- [WHAT IS REQUIRED] Please reproduce everything from the line containing "Open the Google search engine dropdown" down to the line containing "The height and", both of those lines included, word for word and without the pictures.

- [MATERIAL FOR THIS TASK]
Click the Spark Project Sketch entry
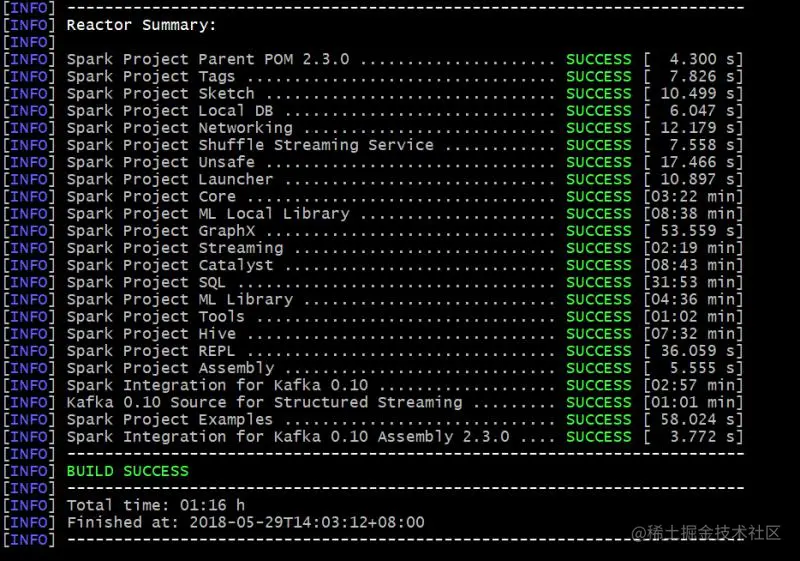The width and height of the screenshot is (800, 561). (160, 94)
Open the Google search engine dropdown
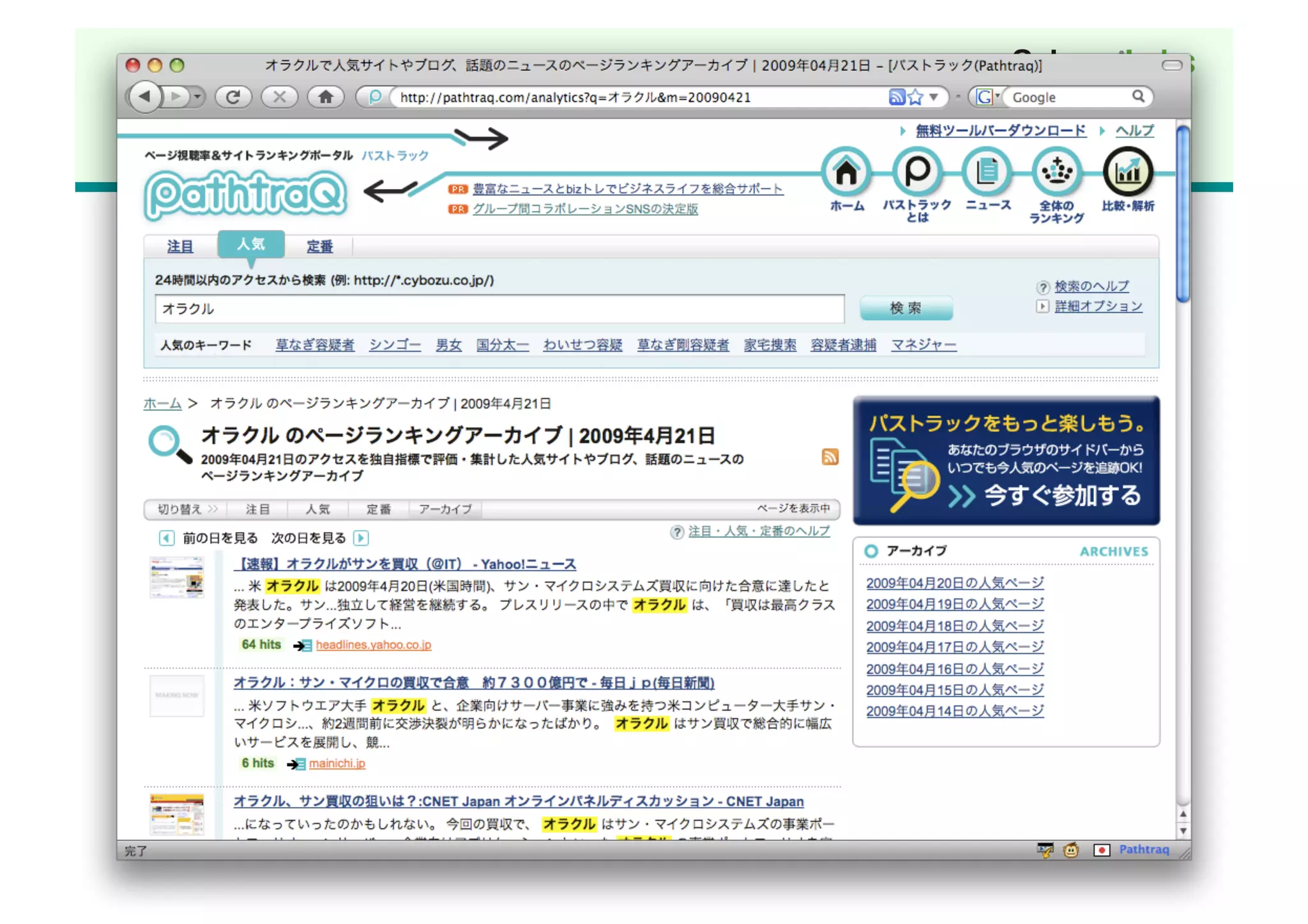The image size is (1308, 924). (x=987, y=97)
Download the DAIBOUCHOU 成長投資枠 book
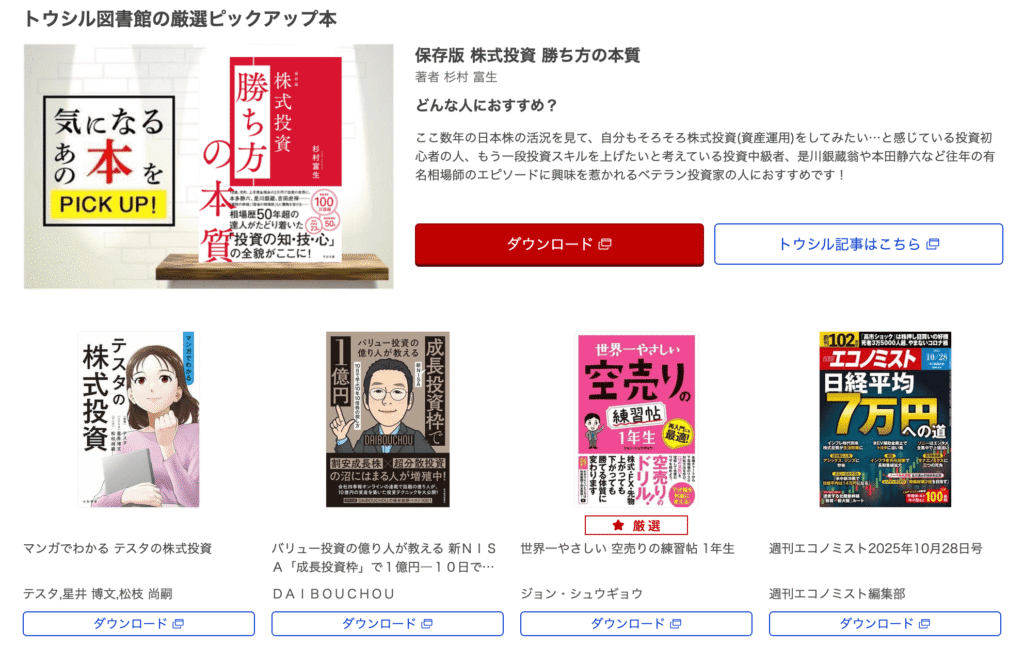The height and width of the screenshot is (648, 1024). [x=387, y=624]
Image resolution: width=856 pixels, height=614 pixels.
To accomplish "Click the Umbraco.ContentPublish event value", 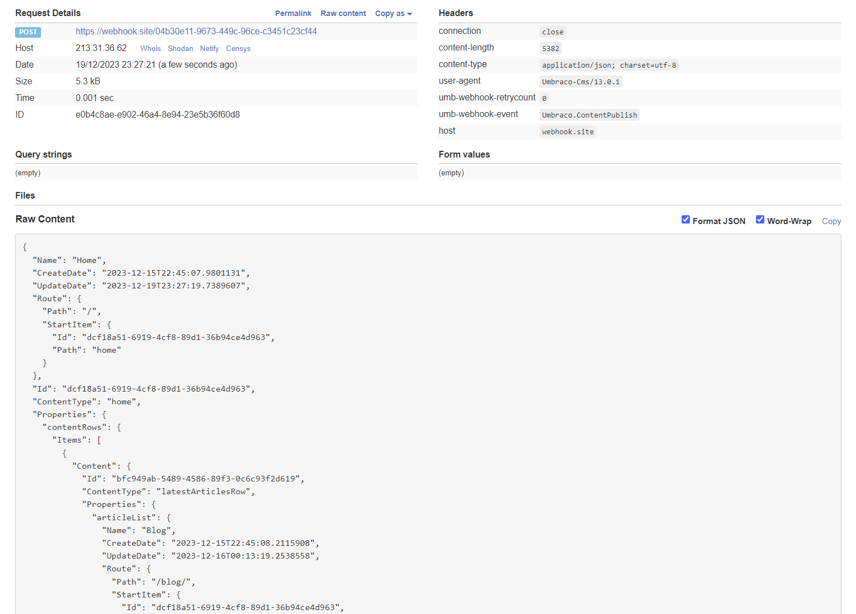I will pyautogui.click(x=589, y=115).
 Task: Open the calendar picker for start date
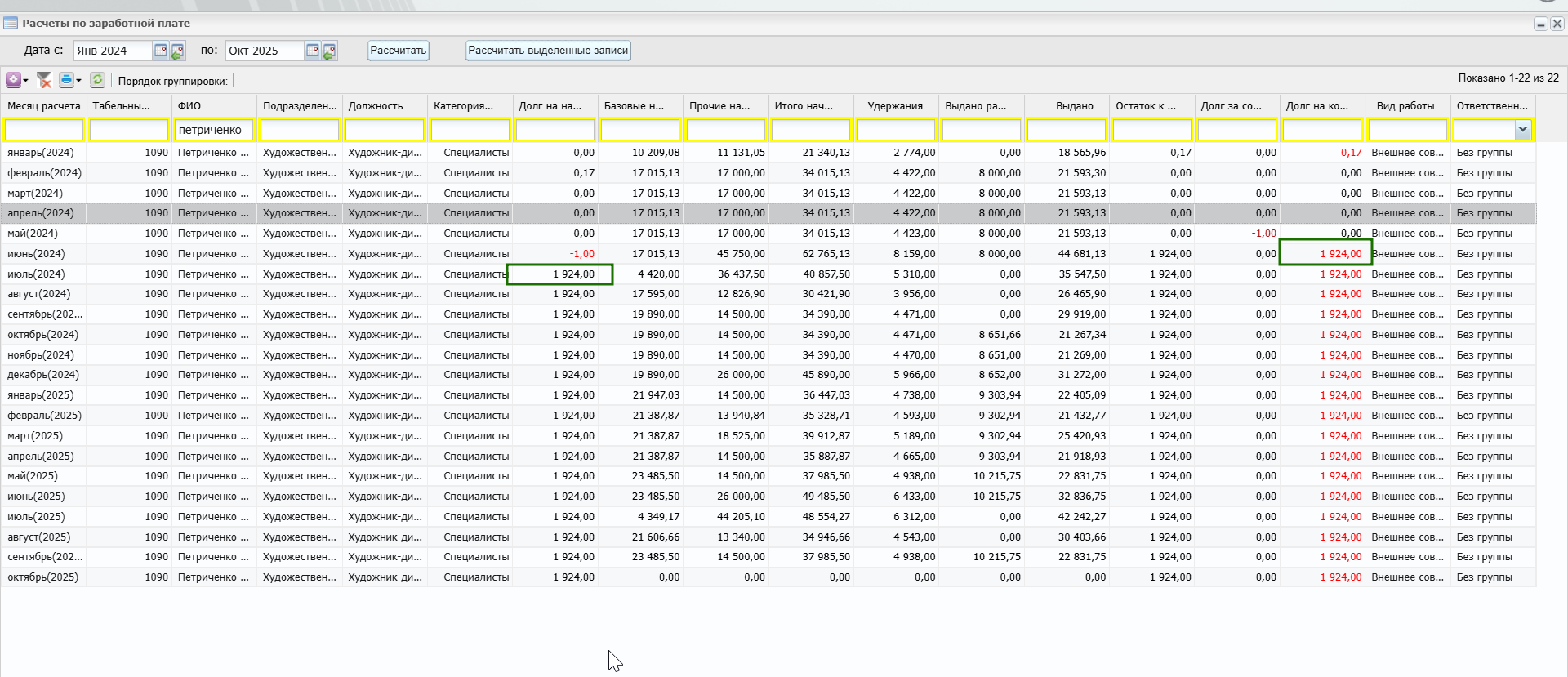[161, 51]
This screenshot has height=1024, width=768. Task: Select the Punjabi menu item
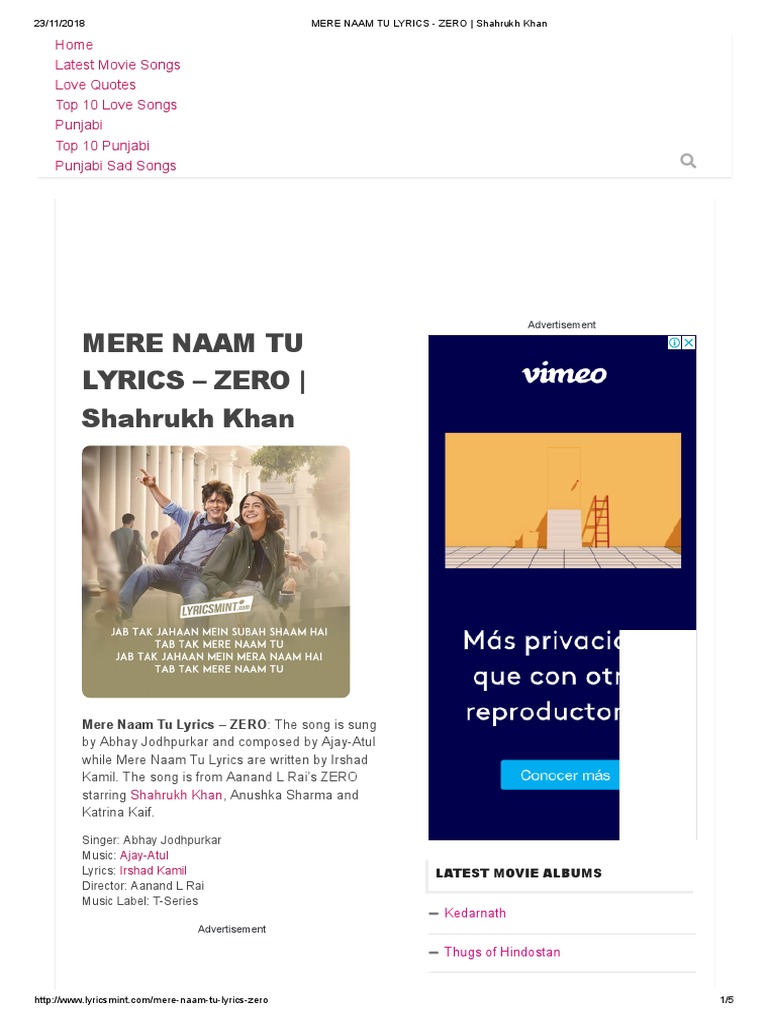(x=78, y=125)
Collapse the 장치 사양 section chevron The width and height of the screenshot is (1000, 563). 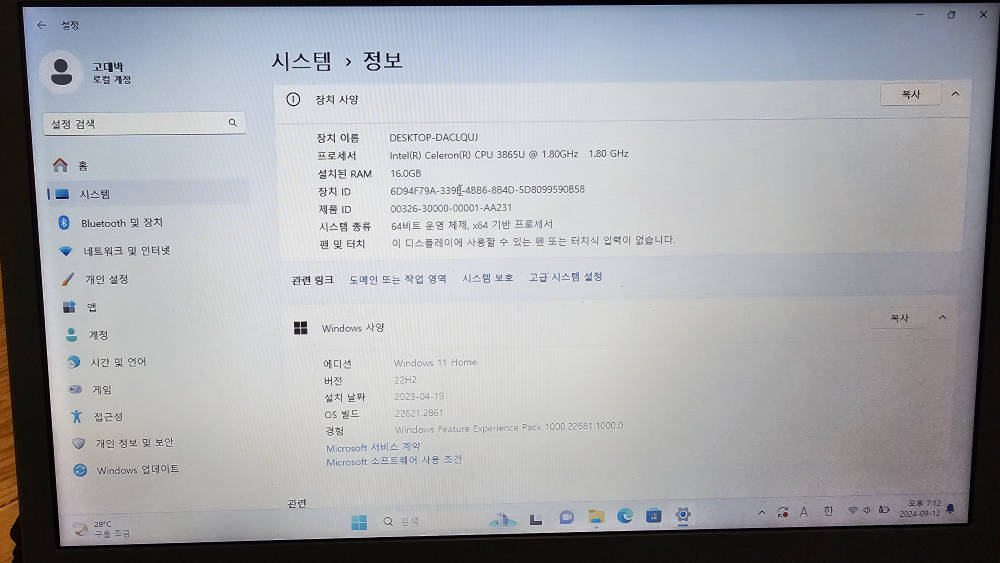[955, 94]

- [FINAL ANSWER]
Open the Google search engine dropdown
The image size is (1308, 924). (x=987, y=97)
Download the DAIBOUCHOU 成長投資枠 book
The height and width of the screenshot is (648, 1024). [x=387, y=624]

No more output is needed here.